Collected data
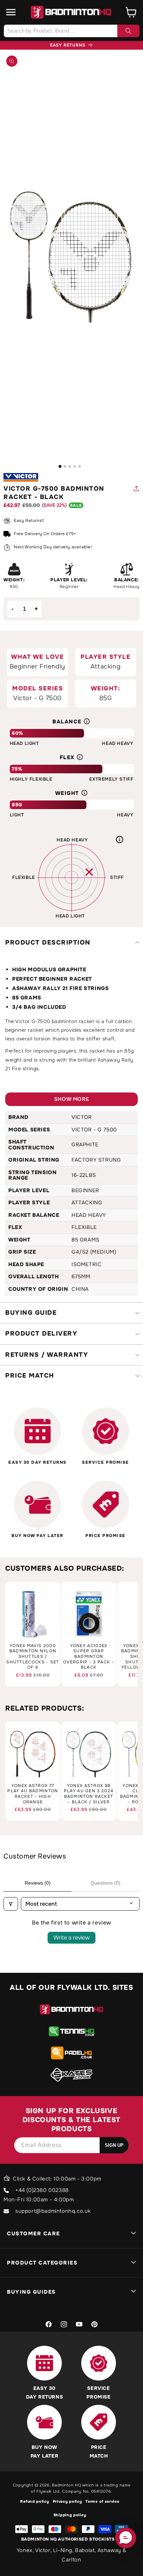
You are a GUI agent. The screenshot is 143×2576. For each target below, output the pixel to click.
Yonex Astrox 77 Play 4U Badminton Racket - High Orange (32, 1794)
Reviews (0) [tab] (38, 1883)
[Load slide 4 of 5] (74, 466)
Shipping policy (69, 2514)
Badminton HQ (66, 2485)
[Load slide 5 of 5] (79, 466)
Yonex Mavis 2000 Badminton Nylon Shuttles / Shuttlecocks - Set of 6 (32, 1656)
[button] (11, 12)
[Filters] (10, 1904)
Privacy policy (67, 2501)
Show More (71, 1099)
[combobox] (71, 31)
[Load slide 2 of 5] (65, 466)
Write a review (71, 1937)
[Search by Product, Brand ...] (128, 31)
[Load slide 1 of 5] (60, 466)
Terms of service (102, 2501)
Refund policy (34, 2501)
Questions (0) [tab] (105, 1883)
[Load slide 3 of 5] (69, 466)
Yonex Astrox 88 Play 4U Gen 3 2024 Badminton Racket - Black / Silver (88, 1794)
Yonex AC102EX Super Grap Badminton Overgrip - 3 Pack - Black (88, 1656)
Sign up (114, 2145)
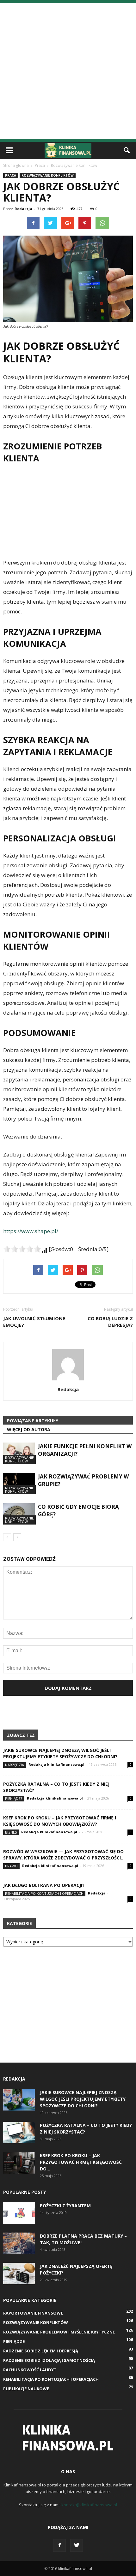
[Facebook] (59, 2545)
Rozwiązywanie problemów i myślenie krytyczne (59, 2332)
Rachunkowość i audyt (30, 2370)
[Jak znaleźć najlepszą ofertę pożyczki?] (19, 2274)
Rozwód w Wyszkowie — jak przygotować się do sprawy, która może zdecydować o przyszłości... (64, 1854)
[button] (127, 150)
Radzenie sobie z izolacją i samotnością (49, 2360)
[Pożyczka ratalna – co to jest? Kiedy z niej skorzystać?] (19, 2133)
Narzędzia (14, 1764)
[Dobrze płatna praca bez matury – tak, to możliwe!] (19, 2243)
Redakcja (23, 208)
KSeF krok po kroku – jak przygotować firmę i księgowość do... (81, 2162)
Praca (10, 175)
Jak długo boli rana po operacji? (43, 1885)
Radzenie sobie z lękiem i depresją (40, 2351)
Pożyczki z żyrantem (65, 2206)
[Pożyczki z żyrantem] (19, 2213)
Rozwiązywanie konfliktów (48, 175)
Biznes (11, 1832)
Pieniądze (13, 1798)
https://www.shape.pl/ (30, 1231)
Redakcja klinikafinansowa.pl (56, 1764)
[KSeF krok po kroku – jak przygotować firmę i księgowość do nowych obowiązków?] (19, 2163)
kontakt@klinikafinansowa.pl (89, 2505)
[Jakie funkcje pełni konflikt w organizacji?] (19, 1453)
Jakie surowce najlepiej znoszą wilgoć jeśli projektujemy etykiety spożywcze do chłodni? (60, 1753)
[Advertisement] (68, 71)
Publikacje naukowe (26, 2389)
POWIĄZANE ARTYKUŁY (32, 1421)
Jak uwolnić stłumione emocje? (34, 1321)
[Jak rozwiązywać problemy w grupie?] (19, 1484)
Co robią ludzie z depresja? (110, 1321)
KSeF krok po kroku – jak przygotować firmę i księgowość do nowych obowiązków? (59, 1821)
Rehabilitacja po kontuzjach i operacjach (44, 1893)
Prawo (11, 1866)
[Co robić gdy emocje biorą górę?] (19, 1514)
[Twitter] (76, 2545)
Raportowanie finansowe (33, 2313)
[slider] (22, 1249)
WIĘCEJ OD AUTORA (28, 1429)
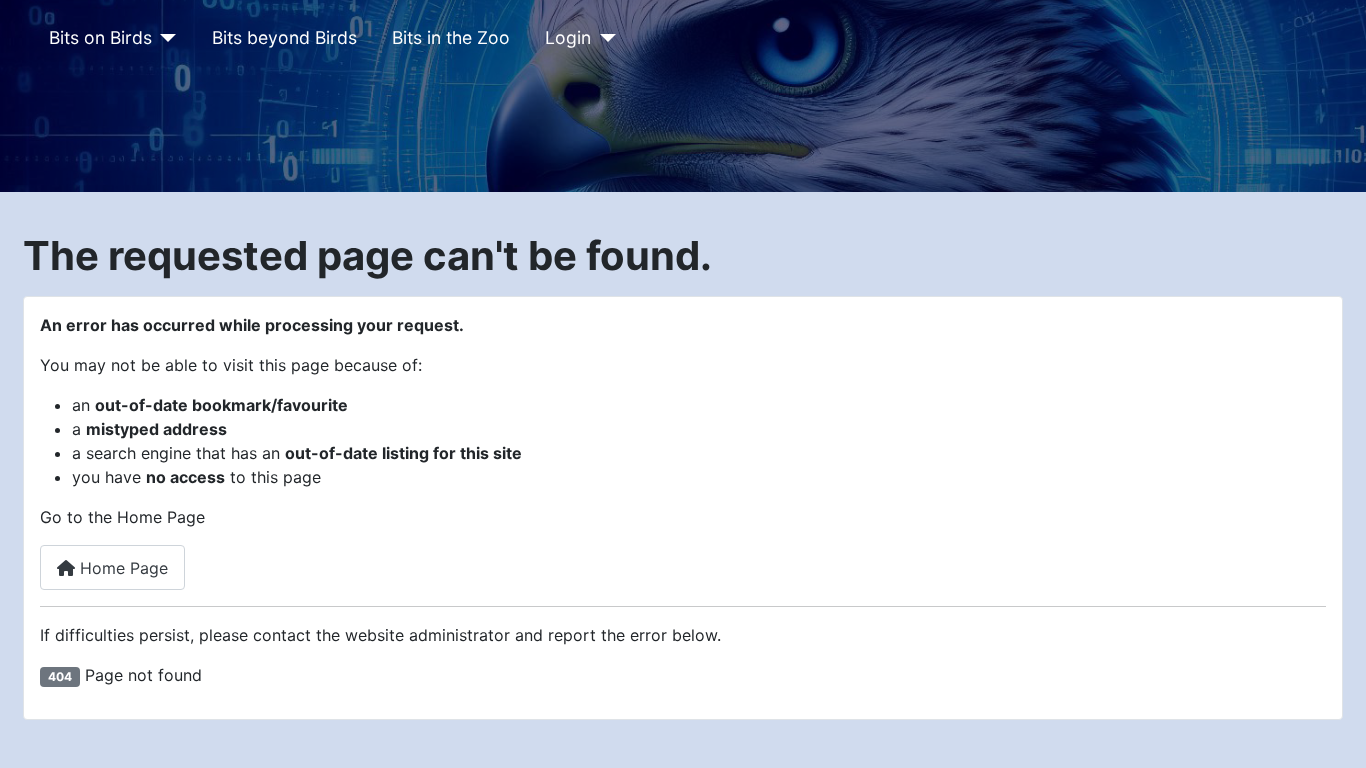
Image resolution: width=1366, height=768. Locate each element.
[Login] (603, 38)
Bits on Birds (100, 37)
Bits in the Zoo (451, 37)
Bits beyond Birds (284, 37)
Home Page (121, 568)
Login (568, 37)
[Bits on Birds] (164, 38)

Exercise instructions =
Only the lines of the data holding the string "Load" are wanted; copy each of them.

Exercise output =
[Load slide 4 of 5] (74, 466)
[Load slide 5 of 5] (79, 466)
[Load slide 2 of 5] (65, 466)
[Load slide 1 of 5] (60, 466)
[Load slide 3 of 5] (69, 466)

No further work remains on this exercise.